Jumat, 2 Maret 2018 | 00:00 WIB

Jakarta, NU Online
Dalam Kitab Ihya Ulumuddin karya Imam Al Ghozali disebutkan bahwa dengan percaya diri setan menegaskan manusia tidak akan mudah menang melawannya dalam tiga hal. Penjelasan ini disampaikan oleh intelektual muda NU, Ulil Abshar Abdallah pada acara Kopdar Ihya' yang diselenggarakan di Masjid An Nahdlah Gedung PBNU Lantai 1, Kamis (28/2).

Yang pertama, menurut Ulil, manusia tidak mampu mengalahkan setan untuk menguasai harta selain haknya.

"Aku memerintahkan untuk mengambil harta dari selain haknya. Kalau dalam bahasa sekarang itu korupsi, jadi manusia tidak akan bisa mengalahkan setan untuk korupsi," jelas Ulil menerangkan poin pertama.

Yang kedua, lanjut Ulil, manusia dikalahkan oleh setan untuk menginfaqkan harta selain haknya.

"Memakai harta di jalan yang tidak seharusnya, tidak sah atau tidak legal," terangnya.

Sementara yang ketiga menurut menantu KH Musthofa Bisri ini, manusia kalah dengan setan karena menghalangi orang lain untuk mendapatkan haknya.
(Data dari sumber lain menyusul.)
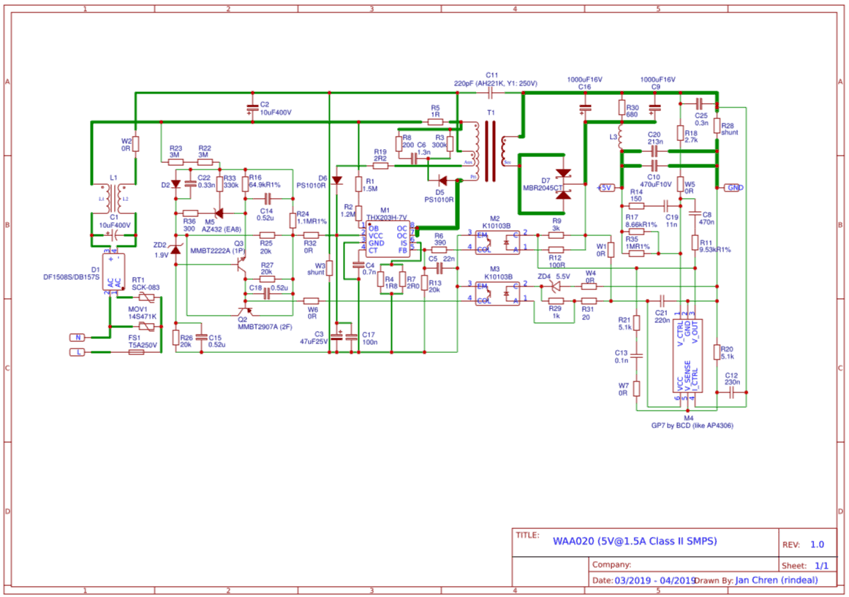The image size is (849, 597).
Task: Click the +5V net label
Action: (x=605, y=188)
"Tidak ada senjata yang mengalahkan manusia selain takut miskin," tambahnya.

Maka menurutnya ketika manusia telah merasa takut miskin dan telah berada pada jalan kebathilan, manusia akan membangkang atas kewajiban publik seperti shadaqah dan zakat.

Sebelumnya, Ulil menjelaskan juga bahwa pintu setan untuk memasuki manusia adalah melalui perasaan takut akan kekurangan dan kemiskinan. Karena manusia memang memiliki sifat takut miskin dan cenderung bersifat bakhil.
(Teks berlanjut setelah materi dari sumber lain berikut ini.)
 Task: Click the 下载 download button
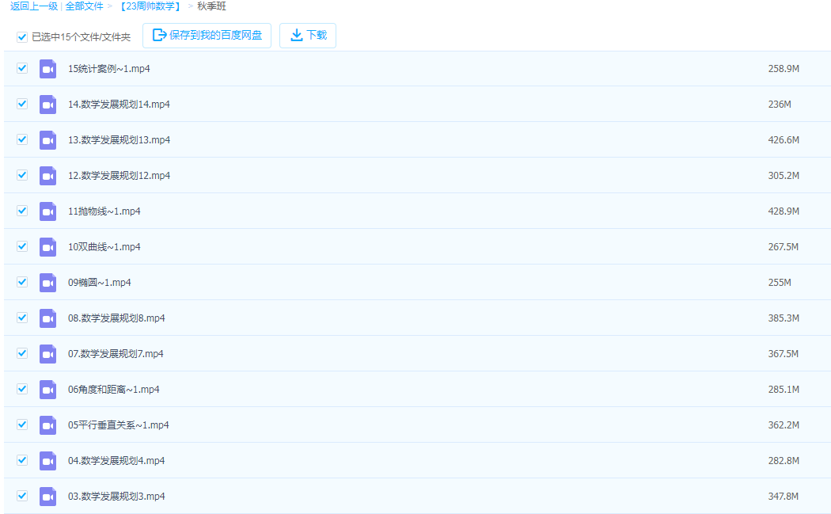[308, 36]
"Menyimpan harta tentu saja tidak dilarang dalam agama. Jadi yang dipersoalkan bukan sekedar menumpuk harta. Tapi yang dikritik disini  adalah orang yang tidak mau bersedekah," tegasnya.

Padahal menurut Imam Al Ghozali, didalam setiap tindakan dan upaya mengumpulkan kekayaan mengandung resiko dan bahaya.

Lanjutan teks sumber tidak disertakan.